I thought this would be a quick email...

Niels

From: Donna Lewis [Donna.Lewis(at)nt.gov.au] Sent: Thursday, 23 June 2016 10:06 AM To: 'hiscom-l@chah.org.au' Subject: Re: [Hiscom-l] AVH data - conservation status help

Hi All, Nick – thanks for creating an issue for this to be dealt with in the next ALA maintenance sprint in July.

Niels – thanks for your response below. I completely agree that conservation status is not AVH data as conservation status relates to a taxon, not a specimen. I think we should continue to include it (conservation status) in AVH, but it must be presented correctly as the data has many implications for a range of uses, especially if a species has a ‘threatened status’.

Currently AVH presents conservation status for a specimen record as follows:

{
    "State conservation": "Endangered,Vulnerable",
    "Country conservation": "Endangered,Vulnerable"
}

Two main issues outlined below (I’m sure there are more):

  1. State conservation and Country conservation fields provide both state and Australian legislation (coma separated), but what state legislation does it provide? The field does not indicate whether it is QLD, NT, WA etc. Also, why does it display both State and Australian legislation in both fields? A number of examples identified by Gill and I:
    • Acacia peuce: This is a BRI record however, the state conservation presents both NT legislation and EPBC. The QLD legislation is not displayed. So we need to decide, do we provide all State/Territory and Australian legislation like the ALA does eg. http://bie.ala.org.au/species/Acacia+peuce. OR depending on where the record is from, should it be the state legislation for that record, plus EPBC?
    • Cycas armstrongii: For this NT record there is only NT legislation, however looking at the record, 2 categories are displayed for ‘State conservation’.
  2. Rename fields. State conservation/Country conservation implies it is a conservation status for all taxa that have been assessed. If however, AVH displays only categories of threat (Critically Endangered, Endangered & Vulnerable - according to the IUCN Red List Categories), then the fields should be renamed more appropriately i.e. ‘State threatened status/Country threatened status).

I agree with Niels in that we need to fix this issue properly, not a quick fix.

Nick – is this issue bigger than dealing with it in the next maintenance sprint?

Cheers

Donna

I hadn't noticed the 'Country conservation' on the record detail page before (it hasn't always been there, I think). From Donna's examples above, it appears that the correct list, i.e. the list from the state (or territory) the record is from, is used for the state conservation. Only, in both the state and country conservation fields, the 'status' and 'sourceStatus' from the relevant list are concatenated. Nobody seems to know where the values in the 'status' column in the lists come from or how they are derived.

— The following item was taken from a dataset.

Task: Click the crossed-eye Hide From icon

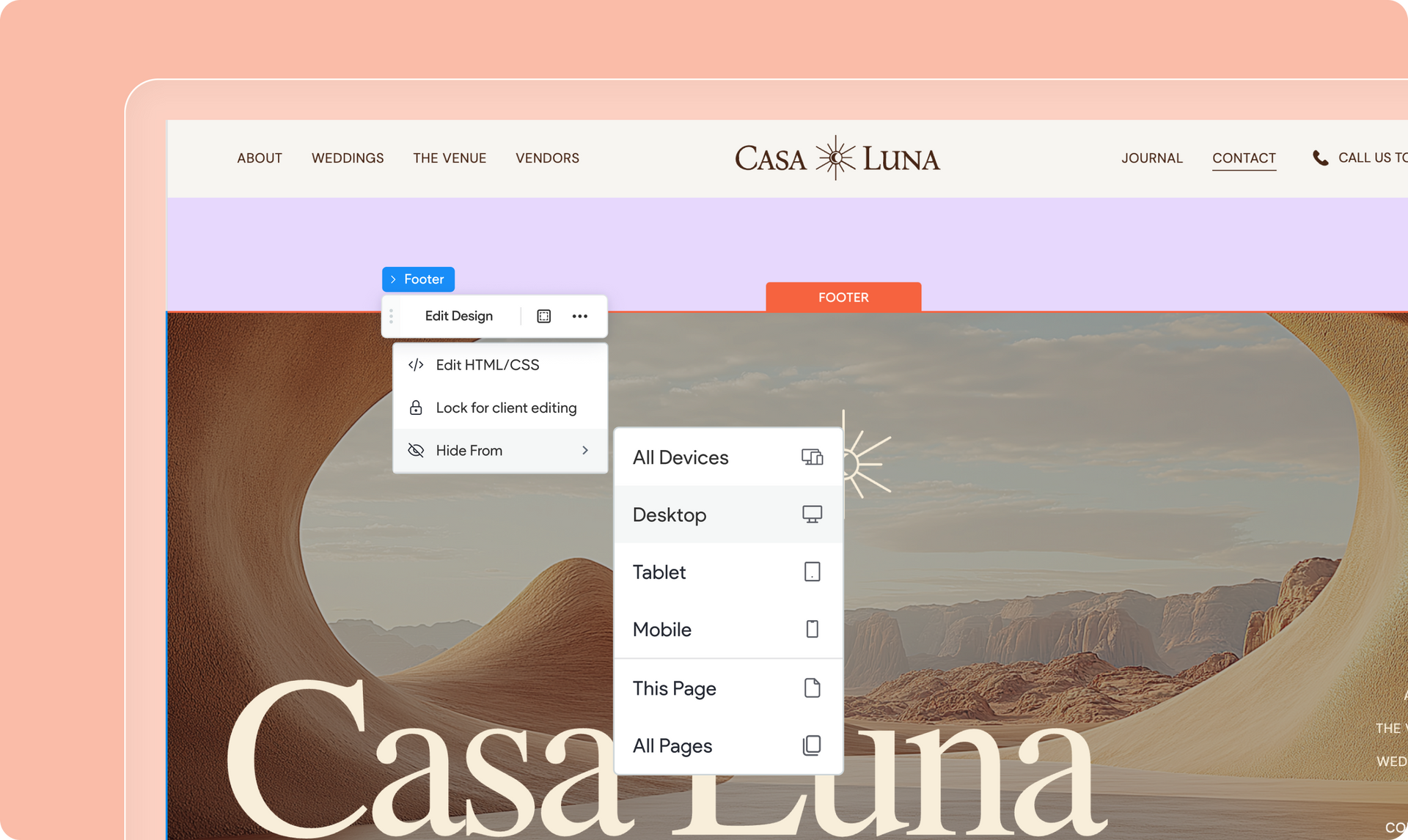Action: (416, 450)
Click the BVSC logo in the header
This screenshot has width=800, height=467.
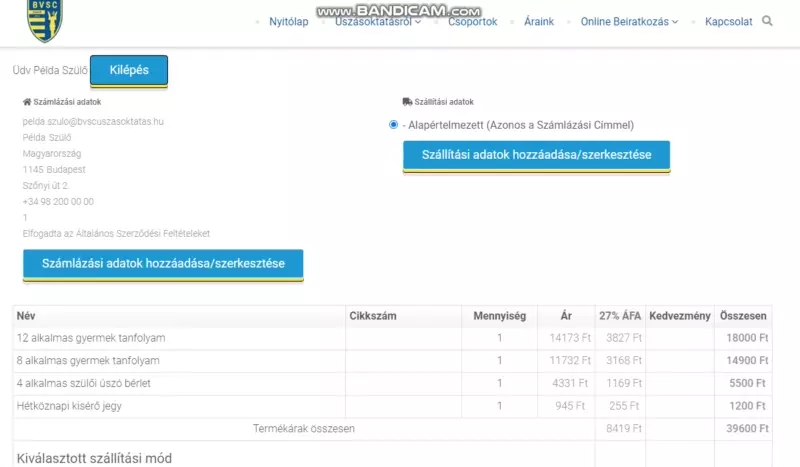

So the issue that Gill originally reported can probably be easily fixed by deleting the 'status' columns from the lists (just not using them might be a less radical solution). We can then reference the lists in the AVH Help.

nickdos commented 7 years ago

TLDR;

nickdos commented 7 years ago

I've linked the status value to the state and its species list (where data originated)...

How does this look?

http://avh-test.ala.org.au/occurrences/5529c0cc-c273-4cdb-aead-d032509251f5

image

nielsklazenga commented 7 years ago

It should be linked to sourceStatus only. The status column in the conservation lists is what has always been causing the confusion. Nobody knows where the data in the status column comes from and there seems to be no relationship between the value in the sourceStatus and status columns. For Acacia hystrics subsp. continua (of the example), the translation is not too bad, although 'data deficient' would have been better (and is an IUCN threat status), but for the actually listed taxa, values that were already IUCN threat statuses have been translated into others and we don't know on what grounds.

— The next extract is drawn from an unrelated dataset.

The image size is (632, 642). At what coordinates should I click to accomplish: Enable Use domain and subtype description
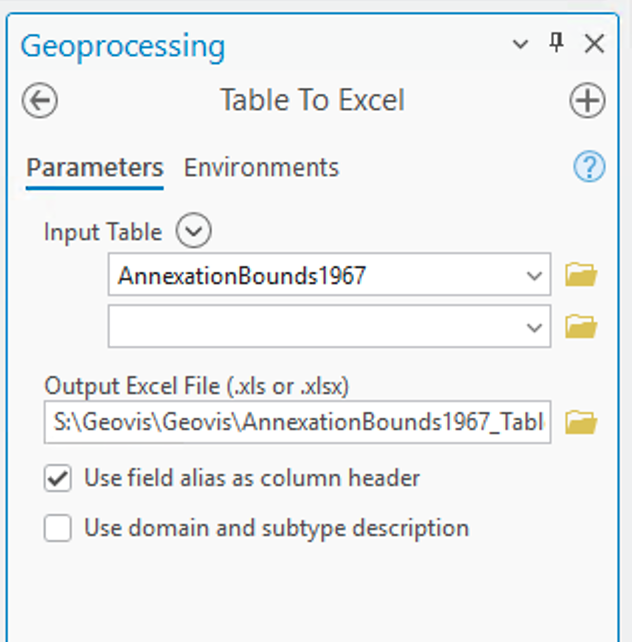58,528
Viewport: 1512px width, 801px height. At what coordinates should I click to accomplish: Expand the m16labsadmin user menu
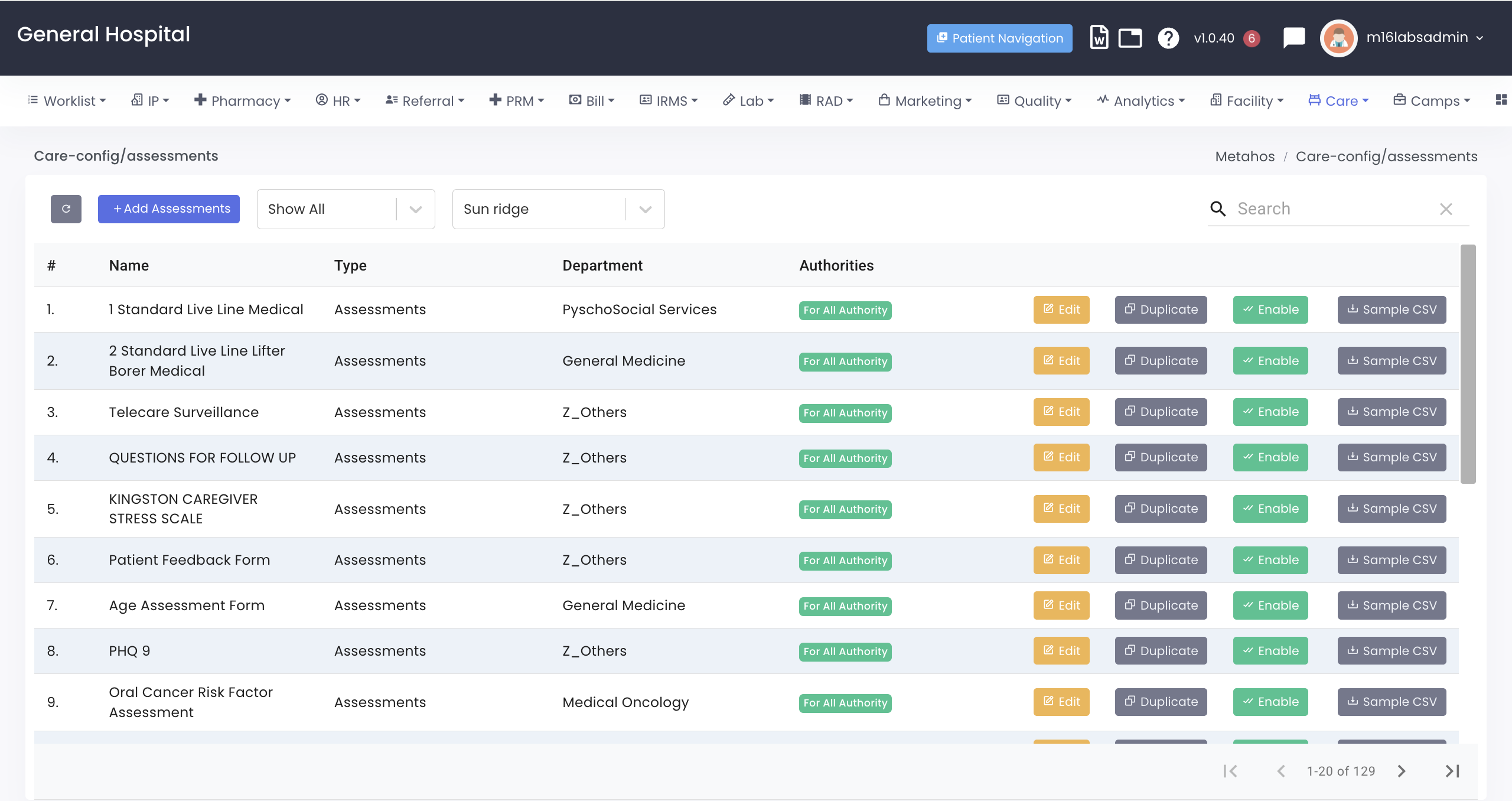point(1424,37)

nickdos commented 7 years ago

The 2 values are the verbatim value (provided by the state) and a matched value (so we can allow searches across states to be made). The states all use different (source) status values, so we try to match to a common set of terms (IUCN maybe), so that the user does not need to know the particulars of each state's terms and their meanings.

The lists are maintained by the states but I don't know how the "common" status values are generated and by whom. @M-Nicholls handles this, so I'll try and find out.

It would be better to show both values but clearly indicate where they come from and what they mean, plus correct any problems with the values (as opposed to just removing it from the display).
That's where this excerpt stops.